I’ve held my own emotions which may range as a roller coaster to their team, but very often everything was handled with great precision, while working with your team, the immeasurable support and zeal to put it out has imprinted me quite deeply.

Love to all.

Q8 Are there specific messages or feelings you hope your readers take away from your story?

There’s only one message as I stated in the very first answer. Like suffering, art is inevitable to us, and art is nothing but a calling, the door of an unknown voice that calls you.

The message remains “never take the calling within as hallucination” it calls you for a reason, do not suppress it, embrace it, welcome it, grace it, and walk with it. You may experience realms that can not be described in words. For one may remain absolutely numbed after that. But, Listen to it!

Q9 Can you share your daily ritual for balancing your life?

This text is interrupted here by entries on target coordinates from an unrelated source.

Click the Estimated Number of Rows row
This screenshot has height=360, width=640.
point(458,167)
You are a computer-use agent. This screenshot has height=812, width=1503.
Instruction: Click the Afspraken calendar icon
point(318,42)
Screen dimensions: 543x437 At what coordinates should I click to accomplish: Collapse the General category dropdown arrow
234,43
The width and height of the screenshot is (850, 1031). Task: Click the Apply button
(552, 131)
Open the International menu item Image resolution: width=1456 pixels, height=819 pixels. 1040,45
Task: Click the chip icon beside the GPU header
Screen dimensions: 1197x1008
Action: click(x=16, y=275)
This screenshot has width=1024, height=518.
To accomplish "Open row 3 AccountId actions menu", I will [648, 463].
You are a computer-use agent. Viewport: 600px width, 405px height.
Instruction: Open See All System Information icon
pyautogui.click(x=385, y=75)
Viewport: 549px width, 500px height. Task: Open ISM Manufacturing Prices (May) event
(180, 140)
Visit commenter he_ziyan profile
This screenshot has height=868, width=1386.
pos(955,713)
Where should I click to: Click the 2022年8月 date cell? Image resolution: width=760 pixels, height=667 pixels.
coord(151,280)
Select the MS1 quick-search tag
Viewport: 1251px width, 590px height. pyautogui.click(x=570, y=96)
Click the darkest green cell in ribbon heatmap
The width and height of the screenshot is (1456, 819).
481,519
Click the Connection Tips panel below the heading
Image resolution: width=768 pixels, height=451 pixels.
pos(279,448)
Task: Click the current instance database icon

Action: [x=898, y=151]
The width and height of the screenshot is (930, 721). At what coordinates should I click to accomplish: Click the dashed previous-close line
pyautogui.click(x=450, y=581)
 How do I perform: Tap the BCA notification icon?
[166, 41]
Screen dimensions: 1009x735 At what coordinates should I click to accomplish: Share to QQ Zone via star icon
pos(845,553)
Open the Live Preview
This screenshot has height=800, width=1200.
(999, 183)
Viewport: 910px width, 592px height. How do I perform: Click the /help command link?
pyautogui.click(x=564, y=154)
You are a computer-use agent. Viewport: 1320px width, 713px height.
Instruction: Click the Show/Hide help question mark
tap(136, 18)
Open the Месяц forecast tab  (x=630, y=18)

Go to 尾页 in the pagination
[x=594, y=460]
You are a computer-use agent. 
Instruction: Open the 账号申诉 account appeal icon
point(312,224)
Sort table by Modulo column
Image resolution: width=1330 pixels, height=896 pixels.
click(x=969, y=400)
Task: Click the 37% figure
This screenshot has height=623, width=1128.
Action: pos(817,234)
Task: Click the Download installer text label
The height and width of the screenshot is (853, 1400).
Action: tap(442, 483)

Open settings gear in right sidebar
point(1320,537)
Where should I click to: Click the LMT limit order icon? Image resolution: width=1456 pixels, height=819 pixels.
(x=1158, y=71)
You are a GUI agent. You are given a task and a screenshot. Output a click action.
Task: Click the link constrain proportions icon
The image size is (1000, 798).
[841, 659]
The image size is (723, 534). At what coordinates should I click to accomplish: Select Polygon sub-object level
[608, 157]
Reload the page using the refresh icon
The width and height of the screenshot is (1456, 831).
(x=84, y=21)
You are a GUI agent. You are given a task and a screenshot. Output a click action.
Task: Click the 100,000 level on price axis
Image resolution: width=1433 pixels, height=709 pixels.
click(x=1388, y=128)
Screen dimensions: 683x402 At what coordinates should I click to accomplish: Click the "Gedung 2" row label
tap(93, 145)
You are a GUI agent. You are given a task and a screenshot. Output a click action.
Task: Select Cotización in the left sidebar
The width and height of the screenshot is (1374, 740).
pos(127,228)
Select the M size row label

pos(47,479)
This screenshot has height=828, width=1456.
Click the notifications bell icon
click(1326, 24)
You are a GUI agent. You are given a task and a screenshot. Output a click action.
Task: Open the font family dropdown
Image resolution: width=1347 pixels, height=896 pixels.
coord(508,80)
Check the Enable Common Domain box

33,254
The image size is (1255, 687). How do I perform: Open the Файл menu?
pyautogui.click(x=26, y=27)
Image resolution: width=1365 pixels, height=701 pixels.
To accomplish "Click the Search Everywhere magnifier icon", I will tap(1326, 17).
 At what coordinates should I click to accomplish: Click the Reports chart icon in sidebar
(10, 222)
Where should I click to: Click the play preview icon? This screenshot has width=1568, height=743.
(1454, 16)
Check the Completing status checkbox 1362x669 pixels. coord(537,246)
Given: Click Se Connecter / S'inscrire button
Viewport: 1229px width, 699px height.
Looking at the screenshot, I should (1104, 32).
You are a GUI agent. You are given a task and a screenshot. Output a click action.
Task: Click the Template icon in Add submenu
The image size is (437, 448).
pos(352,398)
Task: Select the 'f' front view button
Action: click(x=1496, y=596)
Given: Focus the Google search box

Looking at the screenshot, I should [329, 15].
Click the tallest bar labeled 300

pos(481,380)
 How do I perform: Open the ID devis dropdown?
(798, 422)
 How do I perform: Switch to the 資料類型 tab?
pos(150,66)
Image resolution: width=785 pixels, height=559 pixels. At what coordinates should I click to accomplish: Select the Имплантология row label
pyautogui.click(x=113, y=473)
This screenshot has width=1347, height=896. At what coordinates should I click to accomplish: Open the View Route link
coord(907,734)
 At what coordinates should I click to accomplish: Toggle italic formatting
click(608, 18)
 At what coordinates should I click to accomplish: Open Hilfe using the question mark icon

Currently, all occupied with work. I like to journalize my cluttered thoughts at times. I read as an escape when I can, Draw the inexplicable when I can, Dance with the clamor of my own voices within when I can, and some days I can’t do anything. I rest.

But for most of my life I have done things without tying them up with the rope of rituals. This way, it’s more fun, it’s more free.

Q 10. If you were to re-create the ending of one book, which book would that be and what would you change?

It will be a sheer blasphemy to try and change anything rather than accepting the way it is. I’d perhaps enjoy it better going against my will over and over again to rather change it for my own satisfaction.

However, the theme of Romanticism has remained home to me. A novel “henry von ofterdingen” by Novalis was followed by a story of a boy who dreamt of an exotic blue flower that absolutely enraptured him with its beauty and took on a journey to find it in his reality.

This novel, and the story has not just brought me close to romanticism but also stirred my emotions upside down and pushed me away from the paltry world that refused to bring me my blue flower (symbolized as something unknown, non existential and also the cause of ones suffering for not having it)

Now the cause of worry remained, Novalis died before he finished this novel. Also, have been the cause of his suffering probably for still not being able to find it? Or could be finding it to only lose it once again? This remaining abrupt, my only hope would be having novalis back again to at least finish the novel and give an ending to it. That may remain my only dire need at the moment.